━━ Supplied data ━━

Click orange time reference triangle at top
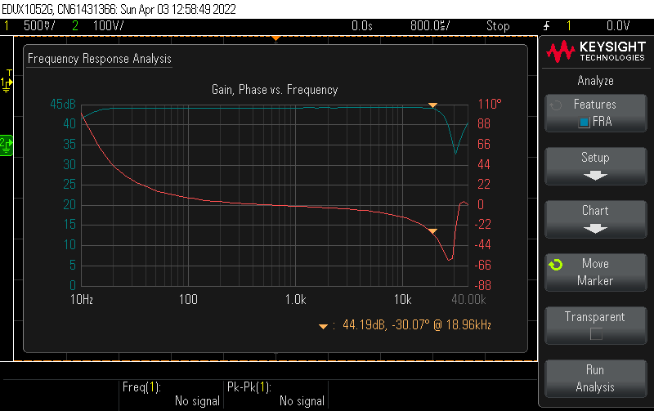This screenshot has width=654, height=411. pyautogui.click(x=275, y=38)
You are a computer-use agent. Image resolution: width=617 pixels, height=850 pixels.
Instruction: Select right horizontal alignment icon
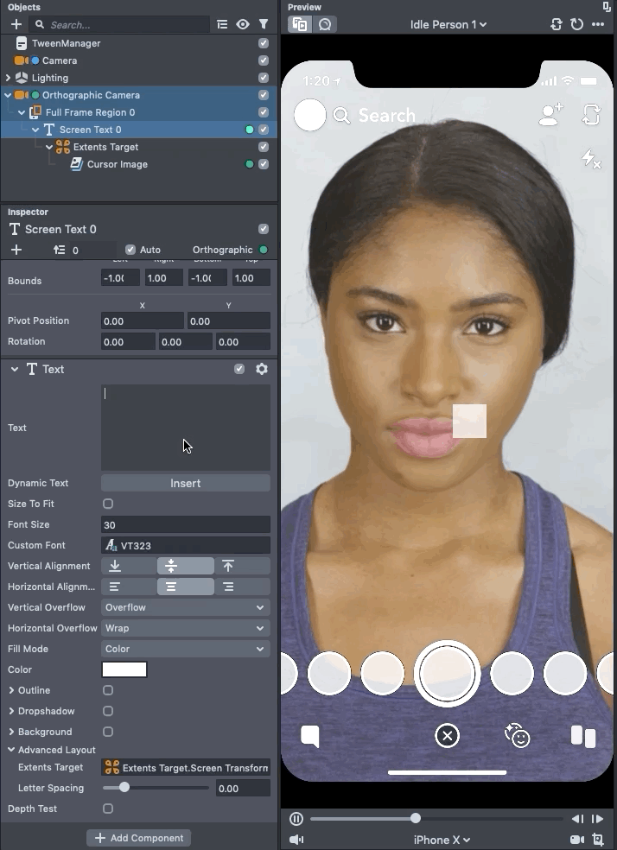coord(228,587)
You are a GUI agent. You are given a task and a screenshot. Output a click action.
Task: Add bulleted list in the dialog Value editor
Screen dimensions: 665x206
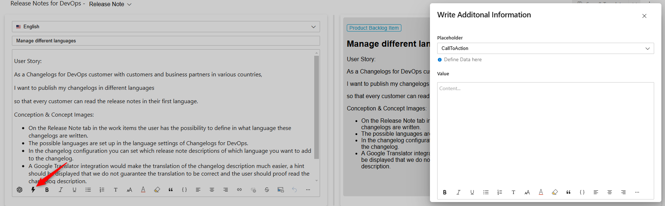click(486, 192)
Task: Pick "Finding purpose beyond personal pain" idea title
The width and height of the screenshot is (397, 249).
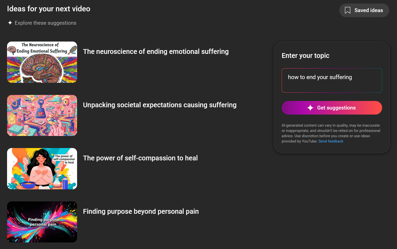Action: tap(141, 211)
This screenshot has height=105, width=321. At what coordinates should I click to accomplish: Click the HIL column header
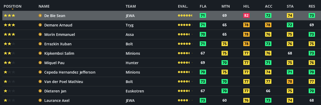(x=246, y=6)
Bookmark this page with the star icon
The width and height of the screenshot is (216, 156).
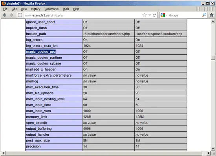(x=145, y=15)
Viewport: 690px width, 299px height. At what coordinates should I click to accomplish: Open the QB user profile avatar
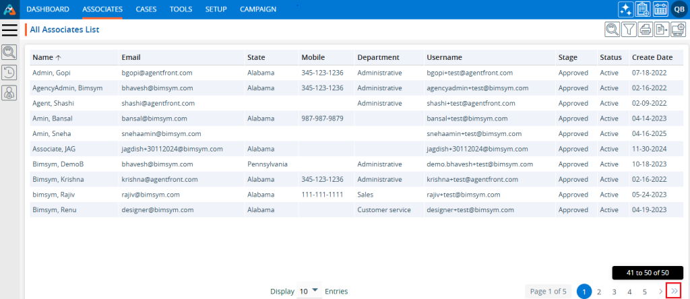pyautogui.click(x=677, y=9)
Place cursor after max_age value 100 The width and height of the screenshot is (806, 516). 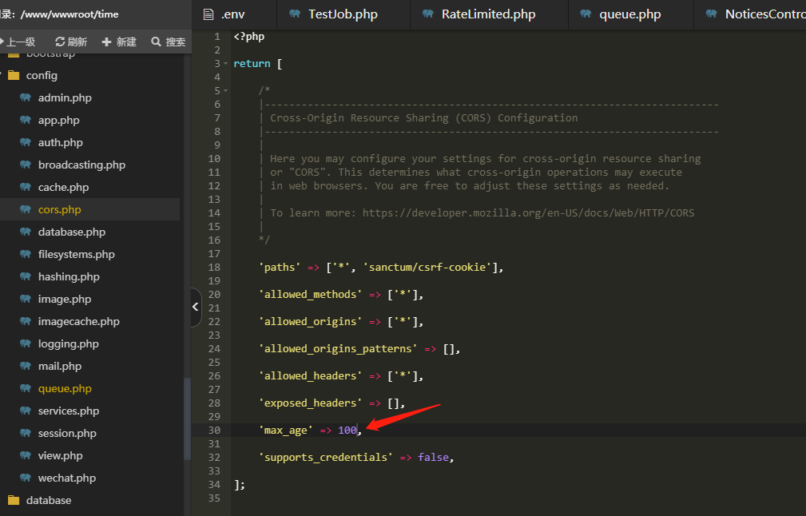(x=357, y=431)
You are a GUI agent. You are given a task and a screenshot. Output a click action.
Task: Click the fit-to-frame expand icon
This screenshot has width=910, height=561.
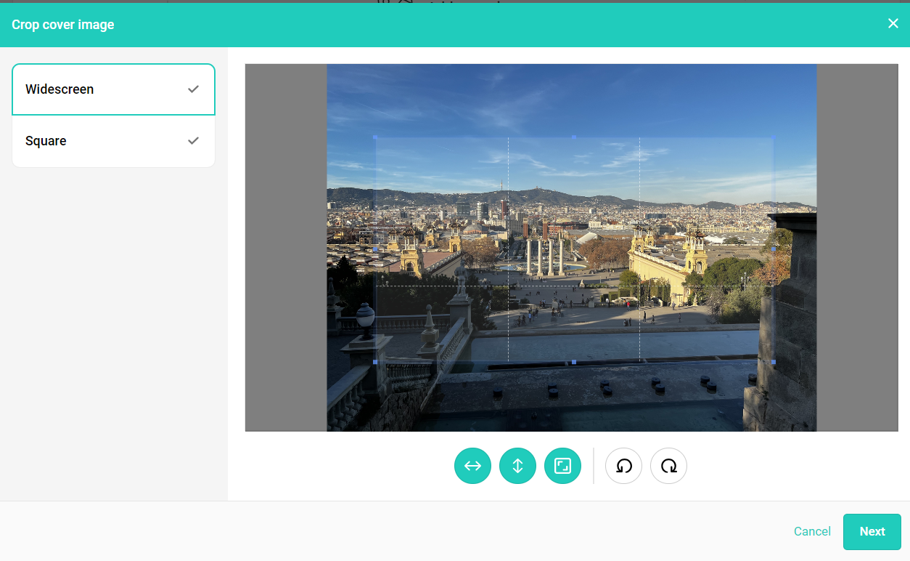click(562, 466)
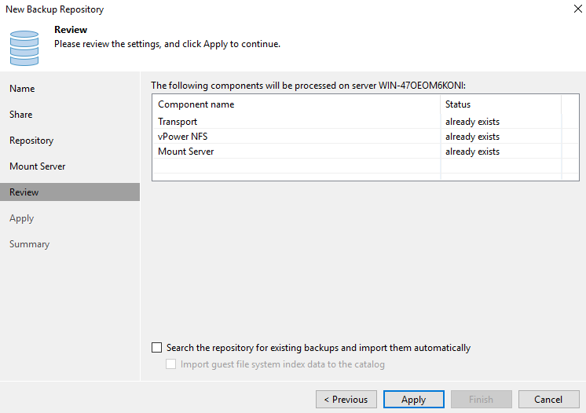Tick the import guest file system index checkbox

(170, 364)
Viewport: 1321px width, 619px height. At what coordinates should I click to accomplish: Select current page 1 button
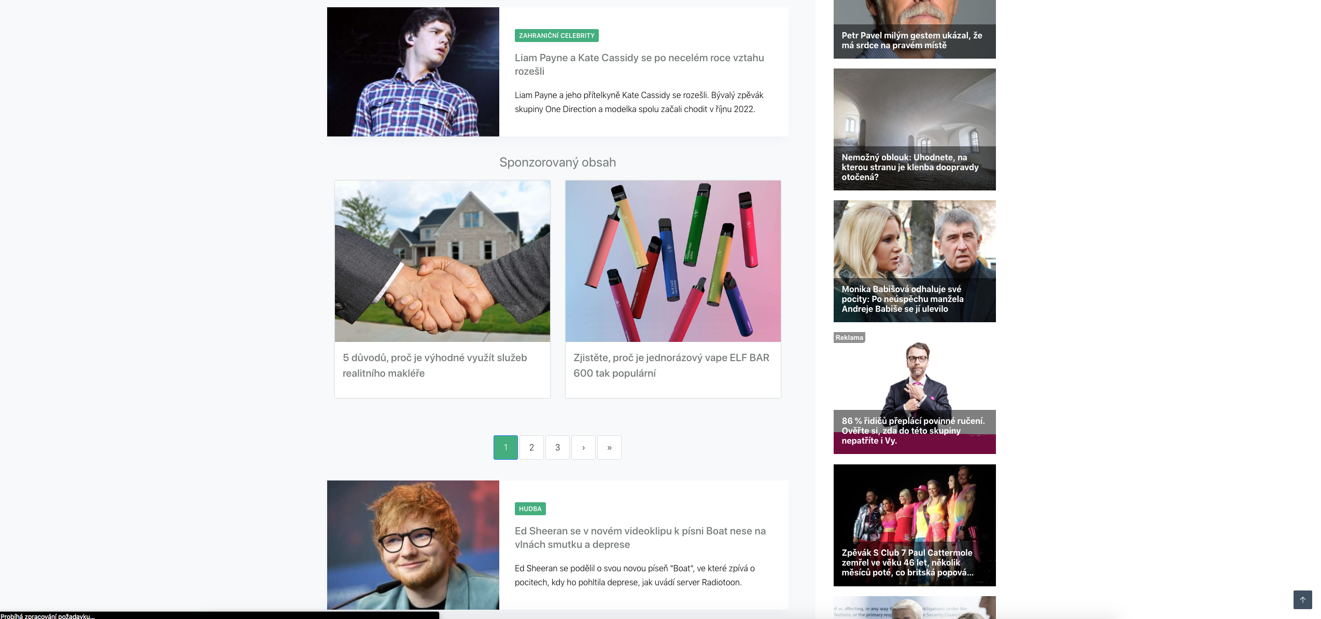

━━━

Your instructions ::
In the entries above, find each line with "page" and list it.

The answer ::
Bookmark this page with the star icon
Viewport: 1321px width, 619px height. At what coordinates should I click to accomplish: Select current page 1 button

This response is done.